▸ Exercise brief
Your task is to copy each line of the material that holds the word "computer".

--- --- ---

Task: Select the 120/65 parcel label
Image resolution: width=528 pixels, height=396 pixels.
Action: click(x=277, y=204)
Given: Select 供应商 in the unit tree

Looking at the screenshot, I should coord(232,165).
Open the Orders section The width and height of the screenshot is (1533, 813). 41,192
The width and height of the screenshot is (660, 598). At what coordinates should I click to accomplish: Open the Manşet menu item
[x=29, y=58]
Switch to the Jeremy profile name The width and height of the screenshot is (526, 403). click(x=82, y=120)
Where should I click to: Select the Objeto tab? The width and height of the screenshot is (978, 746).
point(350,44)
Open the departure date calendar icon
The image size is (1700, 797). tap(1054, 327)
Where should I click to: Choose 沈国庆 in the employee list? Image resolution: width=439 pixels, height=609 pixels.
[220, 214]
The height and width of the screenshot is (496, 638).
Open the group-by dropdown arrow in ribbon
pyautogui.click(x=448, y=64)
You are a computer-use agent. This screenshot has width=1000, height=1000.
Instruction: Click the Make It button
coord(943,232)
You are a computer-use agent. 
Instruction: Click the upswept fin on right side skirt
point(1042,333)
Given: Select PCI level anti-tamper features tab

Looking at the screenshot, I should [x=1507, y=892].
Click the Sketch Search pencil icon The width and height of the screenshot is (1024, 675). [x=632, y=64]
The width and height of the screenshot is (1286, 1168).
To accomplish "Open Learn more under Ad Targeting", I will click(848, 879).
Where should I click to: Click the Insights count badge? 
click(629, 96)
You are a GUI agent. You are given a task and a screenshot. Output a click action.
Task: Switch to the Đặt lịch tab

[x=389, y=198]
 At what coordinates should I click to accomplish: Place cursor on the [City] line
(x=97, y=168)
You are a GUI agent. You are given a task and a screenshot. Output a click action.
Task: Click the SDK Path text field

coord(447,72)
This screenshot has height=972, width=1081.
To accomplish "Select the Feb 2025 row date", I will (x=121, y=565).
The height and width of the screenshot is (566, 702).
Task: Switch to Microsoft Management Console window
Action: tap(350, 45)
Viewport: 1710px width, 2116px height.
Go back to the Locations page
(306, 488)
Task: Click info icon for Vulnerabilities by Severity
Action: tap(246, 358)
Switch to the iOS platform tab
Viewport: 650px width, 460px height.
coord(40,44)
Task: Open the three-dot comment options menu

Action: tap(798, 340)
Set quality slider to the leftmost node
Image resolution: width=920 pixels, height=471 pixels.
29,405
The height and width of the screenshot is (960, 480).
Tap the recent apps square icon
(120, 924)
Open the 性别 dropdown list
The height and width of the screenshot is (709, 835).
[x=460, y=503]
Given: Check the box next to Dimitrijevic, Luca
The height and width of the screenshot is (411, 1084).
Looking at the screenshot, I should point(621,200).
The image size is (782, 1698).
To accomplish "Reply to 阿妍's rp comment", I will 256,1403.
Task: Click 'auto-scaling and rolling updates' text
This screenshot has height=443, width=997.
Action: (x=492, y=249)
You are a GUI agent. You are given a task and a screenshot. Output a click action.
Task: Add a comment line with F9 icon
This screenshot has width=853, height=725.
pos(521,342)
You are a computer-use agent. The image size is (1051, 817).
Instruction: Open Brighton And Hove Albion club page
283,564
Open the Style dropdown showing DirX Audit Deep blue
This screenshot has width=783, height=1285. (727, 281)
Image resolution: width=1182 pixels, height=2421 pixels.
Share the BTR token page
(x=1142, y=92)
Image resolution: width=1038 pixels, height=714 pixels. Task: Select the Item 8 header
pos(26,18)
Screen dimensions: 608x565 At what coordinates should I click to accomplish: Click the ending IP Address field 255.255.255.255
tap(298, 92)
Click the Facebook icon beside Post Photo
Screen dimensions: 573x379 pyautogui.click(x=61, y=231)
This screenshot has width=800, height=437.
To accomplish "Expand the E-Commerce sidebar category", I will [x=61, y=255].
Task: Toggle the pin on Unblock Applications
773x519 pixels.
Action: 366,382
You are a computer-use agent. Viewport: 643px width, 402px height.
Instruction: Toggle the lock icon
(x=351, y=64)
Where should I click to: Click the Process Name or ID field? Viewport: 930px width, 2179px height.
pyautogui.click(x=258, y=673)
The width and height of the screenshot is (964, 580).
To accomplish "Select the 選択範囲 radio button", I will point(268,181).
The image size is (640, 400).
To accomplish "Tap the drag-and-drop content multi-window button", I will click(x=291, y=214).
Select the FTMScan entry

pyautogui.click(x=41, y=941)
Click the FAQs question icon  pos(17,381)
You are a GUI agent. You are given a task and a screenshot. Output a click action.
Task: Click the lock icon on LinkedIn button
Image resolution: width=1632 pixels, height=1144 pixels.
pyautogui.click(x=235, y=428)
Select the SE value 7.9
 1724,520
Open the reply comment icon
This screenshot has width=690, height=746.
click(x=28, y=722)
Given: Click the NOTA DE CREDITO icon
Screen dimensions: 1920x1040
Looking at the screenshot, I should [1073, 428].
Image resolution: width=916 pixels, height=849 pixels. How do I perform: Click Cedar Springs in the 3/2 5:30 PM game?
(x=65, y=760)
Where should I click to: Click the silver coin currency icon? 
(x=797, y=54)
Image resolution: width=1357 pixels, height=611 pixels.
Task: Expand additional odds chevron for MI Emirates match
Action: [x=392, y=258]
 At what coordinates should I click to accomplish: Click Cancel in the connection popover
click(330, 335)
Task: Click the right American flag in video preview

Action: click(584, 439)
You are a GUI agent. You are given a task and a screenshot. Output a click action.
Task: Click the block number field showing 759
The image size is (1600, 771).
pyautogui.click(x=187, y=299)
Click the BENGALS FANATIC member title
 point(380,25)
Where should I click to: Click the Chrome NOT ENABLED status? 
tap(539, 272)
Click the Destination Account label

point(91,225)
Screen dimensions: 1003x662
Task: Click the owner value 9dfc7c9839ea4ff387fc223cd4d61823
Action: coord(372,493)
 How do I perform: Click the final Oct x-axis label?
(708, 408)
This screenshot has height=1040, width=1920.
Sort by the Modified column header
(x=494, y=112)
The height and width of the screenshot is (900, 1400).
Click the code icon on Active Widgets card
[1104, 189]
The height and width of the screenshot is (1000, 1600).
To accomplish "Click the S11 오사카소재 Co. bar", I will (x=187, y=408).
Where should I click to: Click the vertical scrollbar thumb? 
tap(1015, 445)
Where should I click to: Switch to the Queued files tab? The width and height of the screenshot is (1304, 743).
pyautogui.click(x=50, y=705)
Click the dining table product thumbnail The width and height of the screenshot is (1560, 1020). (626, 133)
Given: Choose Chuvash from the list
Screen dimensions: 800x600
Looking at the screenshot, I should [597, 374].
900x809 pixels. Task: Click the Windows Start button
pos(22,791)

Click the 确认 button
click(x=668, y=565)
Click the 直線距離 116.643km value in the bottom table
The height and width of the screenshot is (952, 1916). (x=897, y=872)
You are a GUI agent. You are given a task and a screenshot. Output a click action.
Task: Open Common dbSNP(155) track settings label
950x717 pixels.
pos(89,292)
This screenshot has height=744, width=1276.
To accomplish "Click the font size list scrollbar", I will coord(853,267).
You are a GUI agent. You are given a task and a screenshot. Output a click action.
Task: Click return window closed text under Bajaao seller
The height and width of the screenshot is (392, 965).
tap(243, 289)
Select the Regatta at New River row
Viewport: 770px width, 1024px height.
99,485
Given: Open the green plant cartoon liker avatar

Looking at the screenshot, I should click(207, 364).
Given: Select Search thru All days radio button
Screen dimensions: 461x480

--- --- ---

▸ Response to this task
You are a computer-use agent. This screenshot has width=1000, height=1000.
You are a computer-use agent. 
You are a computer-use agent. The image size is (1051, 817).
You are a computer-use agent. Viewport: 643px width, 402px height.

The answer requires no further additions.